▶ [COMPLETE THE FOLLOWING]:
A. Translate this sentence from the Mother's Day lesson into Spanish: "The official recognition of Mother's Day in the U.S. was long in coming."
B. In the Mother's Day lesson, how many Mother's Day celebrations does the note say there are around the world?
C. From the Mother's Day lesson, extract the stretch from "Note: The official recognition" through "importance of mothers?".

▶ [SOURCE PASSAGE]:
______________________________

April 11, 2017

#05-029: Mother's Days

brick church with white steeple against blue sky with fluffy white clouds
Church where the first Mother's Day service was held in 1908

Note: The official recognition of Mother's Day in the U.S. was long in coming. But today, nearly half of the world's 175 celebrations use approximately the same date!

Get Ready: When do you celebrate Mother's Day? What do you do to recognize the importance of mothers?

One of the key aspects of traditional Chinese culture is called in English "filial piety." In China this is a refined social construct, involving at the deepest level of Confucianism the veneration of ancestors through such acts as respecting an ancestral tablet on a home altar, and the practices associated with the Qing Ming Festival (see Lesson #05-022).

However, the idea of respecting one's parents--and, by extension, grandparents and so on--is not unknown to other cultures. One of the "Ten Commandments" in The Bible says, "Honor your father and your mother," and adds the promise "so that your days may be long in the land."

______________________________

▶ [RECORDED DATA]:
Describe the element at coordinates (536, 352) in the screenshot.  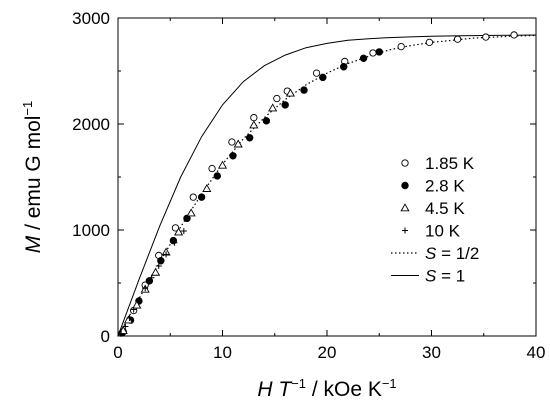
I see `x-tick-label: 40` at that location.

______________________________

▶ [ANSWERS GIVEN]:
A. El reconocimiento oficial del Día de la Madre en los Estados Unidos tardó mucho en llegar.

B. The note says there are 175 celebrations.

C.
Note: The official recognition of Mother's Day in the U.S. was long in coming. But today, nearly half of the world's 175 celebrations use approximately the same date!

Get Ready: When do you celebrate Mother's Day? What do you do to recognize the importance of mothers?